● WHAT TO WORK ON
Print the line that contains "The width and", then every line after it until the entries end, exactly as they read; do not include pictures.

Saved data entries:
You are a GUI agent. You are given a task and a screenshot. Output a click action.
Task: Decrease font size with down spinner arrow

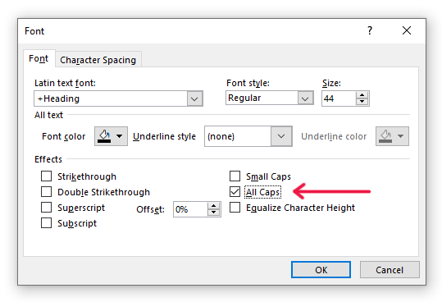point(362,102)
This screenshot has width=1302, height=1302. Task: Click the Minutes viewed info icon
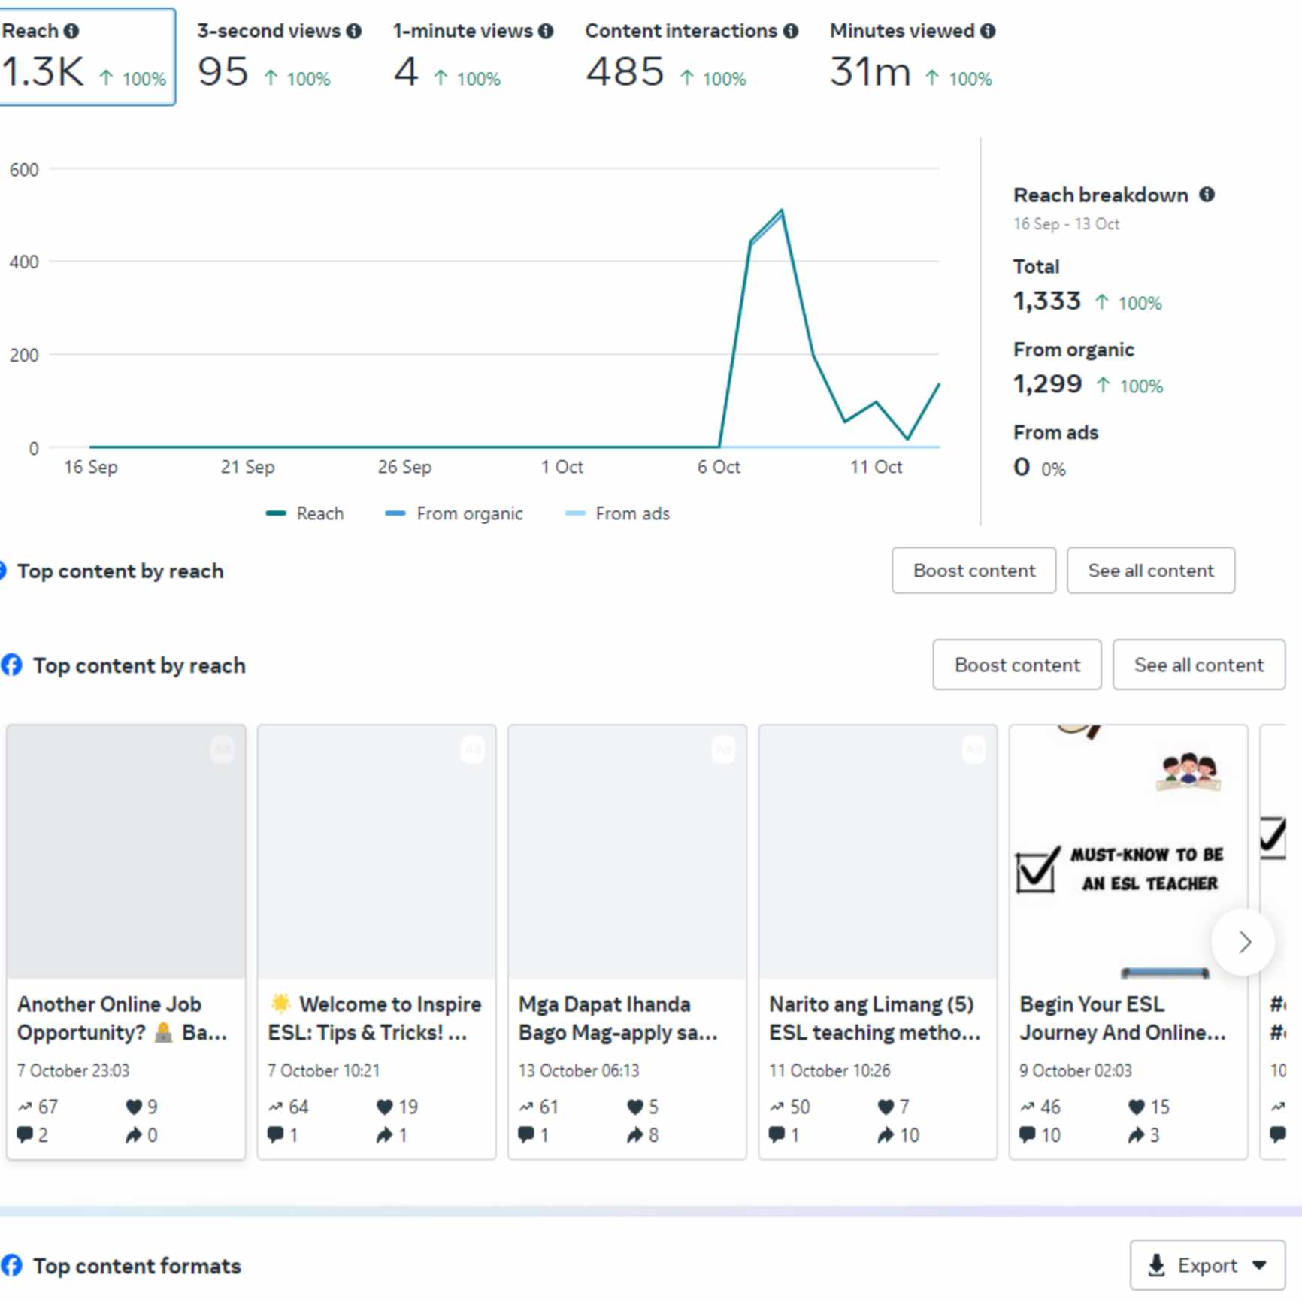pyautogui.click(x=988, y=31)
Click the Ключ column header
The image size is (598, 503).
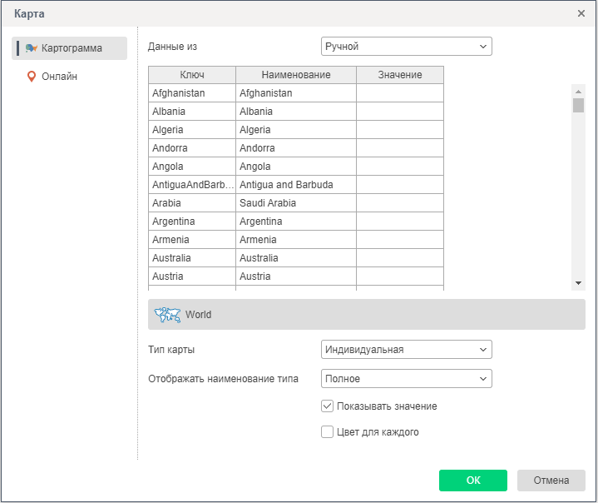[x=192, y=75]
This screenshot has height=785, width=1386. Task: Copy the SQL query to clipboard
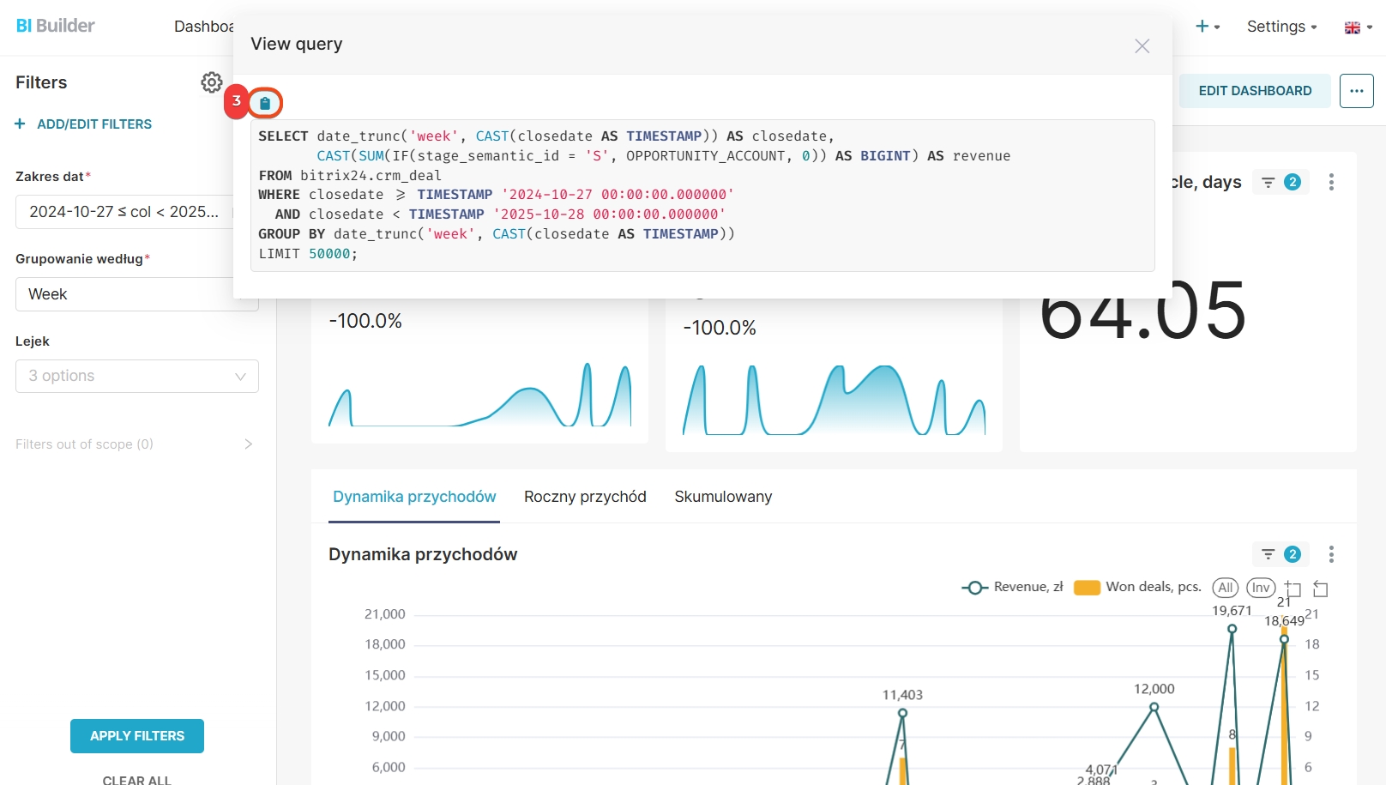coord(265,103)
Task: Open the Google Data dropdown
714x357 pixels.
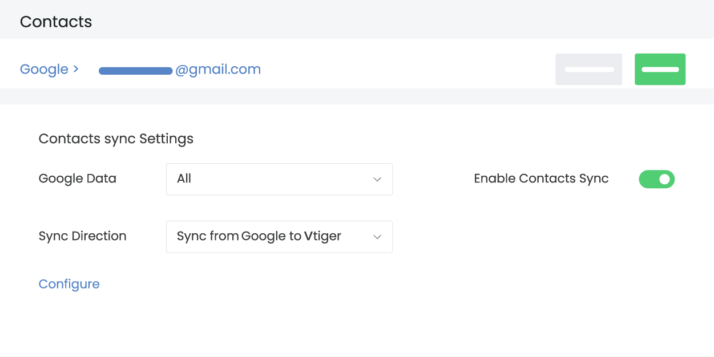Action: pyautogui.click(x=279, y=179)
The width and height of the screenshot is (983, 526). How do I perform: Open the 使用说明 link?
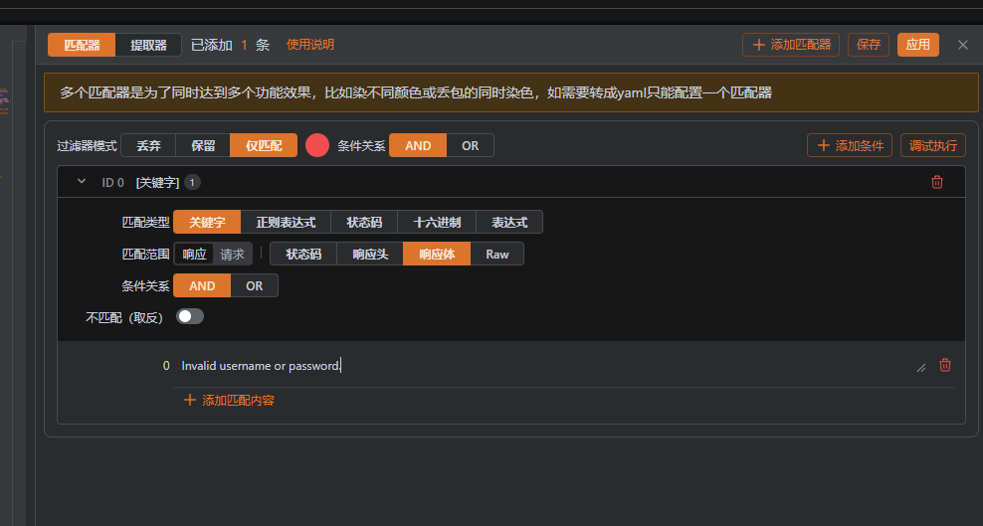click(310, 45)
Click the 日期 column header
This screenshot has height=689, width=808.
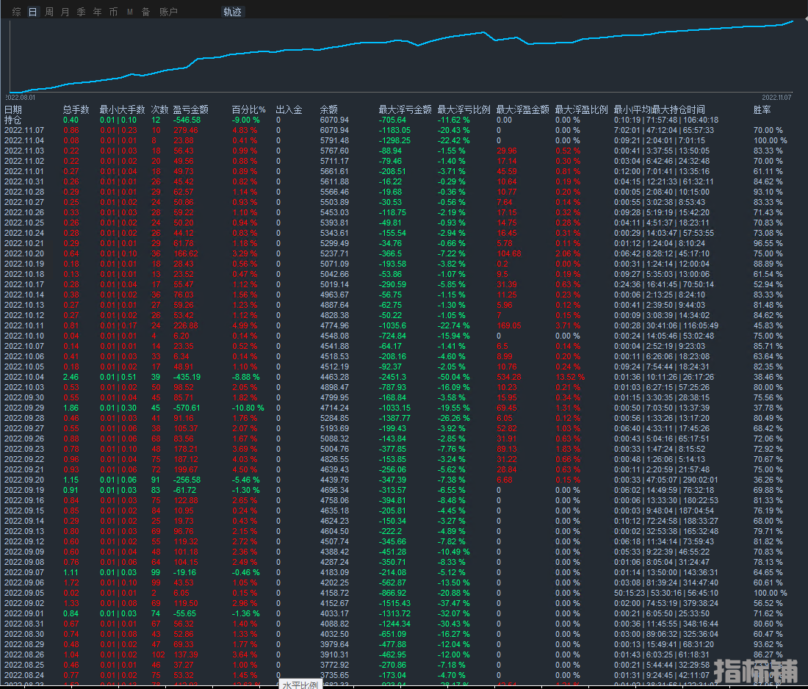pos(13,109)
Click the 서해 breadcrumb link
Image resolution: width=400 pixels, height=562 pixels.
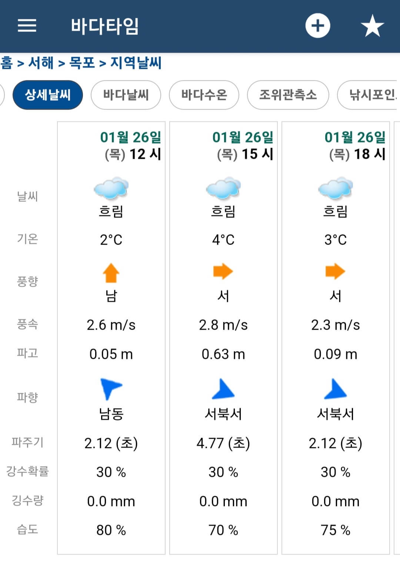(40, 63)
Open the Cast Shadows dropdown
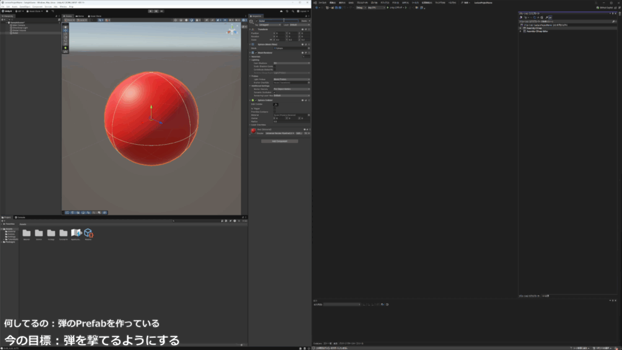Screen dimensions: 622x350 point(292,63)
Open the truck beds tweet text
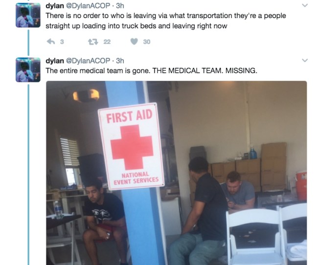This screenshot has width=318, height=265. (166, 21)
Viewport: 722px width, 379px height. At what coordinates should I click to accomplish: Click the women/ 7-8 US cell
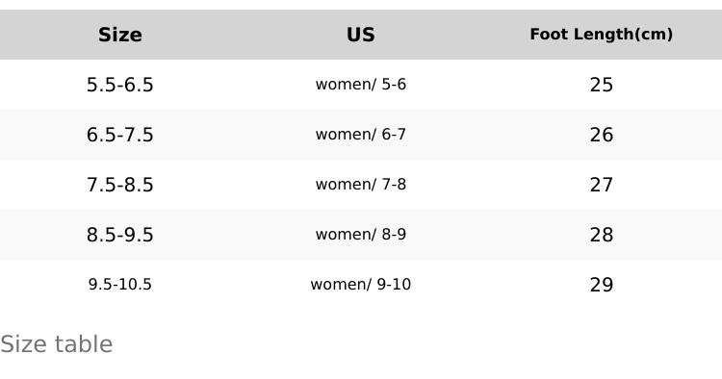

● RESPONSE TO THIS EXERCISE
The width and height of the screenshot is (983, 526). How do I perform: Open the 使用说明 link?
click(310, 45)
Click the 日期 column header
This screenshot has height=689, width=808.
pos(13,109)
Click the 서해 breadcrumb link
Image resolution: width=400 pixels, height=562 pixels.
(40, 63)
Open the Cast Shadows dropdown
Screen dimensions: 622x350 point(292,63)
Open the truck beds tweet text
This screenshot has width=318, height=265. (166, 21)
Viewport: 722px width, 379px height. At what coordinates should I click to accomplish: Click the women/ 7-8 US cell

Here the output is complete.